When to Incorporate More Precision into your Crop Management Plans

October 3, 2017

Everyone is all hyped up over precision management, and there seems to be a sense that if you’re not variable rating some or all of your inputs, you’re somehow being left behind. But as Markus Braaten, AGRI-TREND Knowledge Team Lead and Senior Agri-Coach advocates, even the decision NOT to do precision management IS a precision decision.

Before we implement a precision management plan, we want to make sure that there is significant enough variability driving differences in productivity and affecting profitability — because our goal with precision management is to grow profitable bushels by managing that profitability. So, when should we incorporate more precision into our management? Braaten advises to start in the fields where your margins suggest you should. How? Start with the Profit Maps of your fields.

Before you implement any VR program, consult a profit map. At a single glance, you are able to see the areas not growing profitable bushels. This is where the cost of inputs and amendments is not paying off. Figure 1 Profit Map A is a field pencilled in for soft white winter wheat. In this field, significant of variability is affecting profitability, almost 25% of this field is losing this grower money.

From this profit map, he now knows where to investigate to determine the causal issues and whether they are fixable ñ physically, logistically or financially. He can then decide on a plan to those poorly producing zones that will keep them profitable. For the higher producing zones, he can decide whether is target yield and management practices are adequate or if they should be increased. For the average producing zones, he can decide whether to keep management the same or increase.

Figure 1 Profit Map B is a field also pencilled in for soft white winter wheat. In this field, there is definitely still work to do to understand the reason(s) for the low production but it might not be a field you start with if you have fields that look more like A.

The more the variability results in greater differences in cost per unit production between the low and high producing zones, the greater the opportunity there is to influence profitability through implementation of a precision plan. But don’t let lack of access to profit maps stop you. Utilize the imagery you have available PowerZone maps or satellite or yield maps. Pencil in ballpark yields by zone, do some quick math using input costs and sale prices and you have a rough guide. As more accurate numbers come in, you can refine this napkin math profit map.

Starting a precision management program with profit maps puts us in a much better place to measure ROI than does starting with a soil test, which is where we historically started.
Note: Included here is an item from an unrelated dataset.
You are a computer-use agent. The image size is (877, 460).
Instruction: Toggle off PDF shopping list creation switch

With a precision plan designed from a soil test, we are unable to answer the question of whether or not it worked. We cannot know if implementing the plan increased our profitability. Starting with profit maps lets profitability and the nature of the margin opportunity drive management decisions. Will these acres still be profitable after an in-season nitrogen application? What is the effect on profitability of a flat- rate fungicide application, what are the risks?
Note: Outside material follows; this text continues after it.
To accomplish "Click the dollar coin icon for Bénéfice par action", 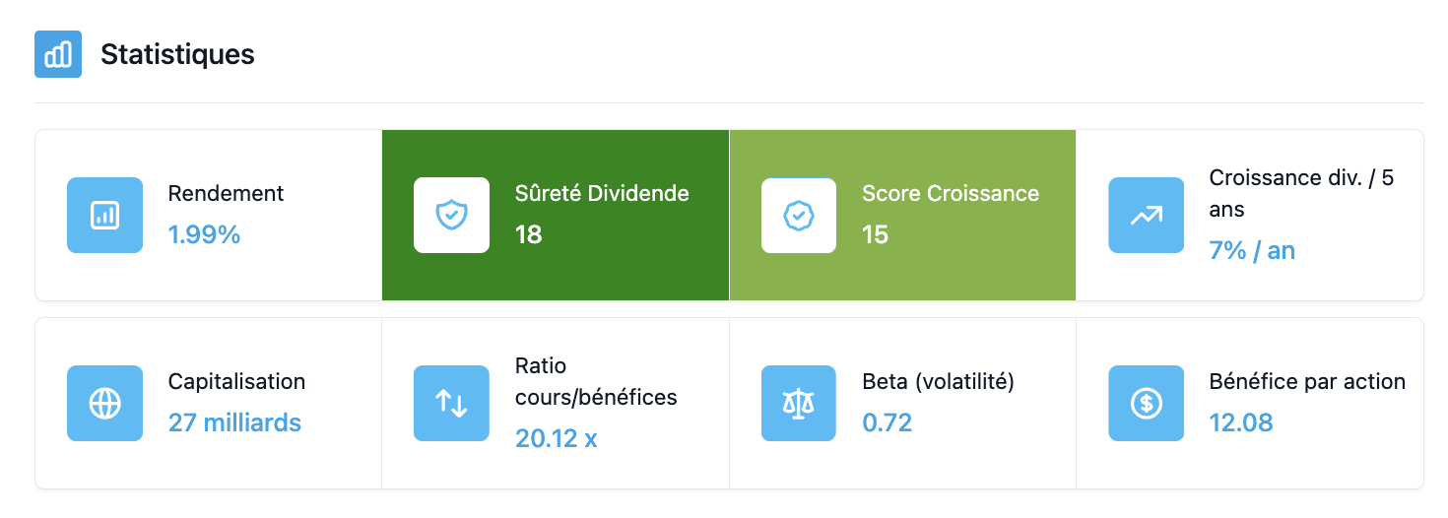I will [x=1146, y=403].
Starting with profit maps lets profitability drive the determination of management zones. Recognize that these zones will change year by year given the fluctuations of input costs and anticipated commodity value. Start using profit maps as a planning tool, rather than the postmortem of the year past. If you want to see an economic return from implementing precision management on your fields — precision being defined as the right rate and source in the right placement at the right time — it will require measuring results, adjusting the plan and measuring again.

Start with a profit map. Start in fields that have areas that are decreasing your profitability. Get better and better at tracking your costs, i.e. actual yields and sale price. Utilize the harvest data you have stored somewhere to refine profit maps. Review profit maps often throughout the growing season. Use the software and technology available to you through your Trimble Ag Software Farmer Pro account to simplify that effort. Ask your Agri-Coach for help with uploading harvest data, building profit maps and deciding where best to start and how best to reallocate scarce resources.

Let the margin dictate management.

And good luck!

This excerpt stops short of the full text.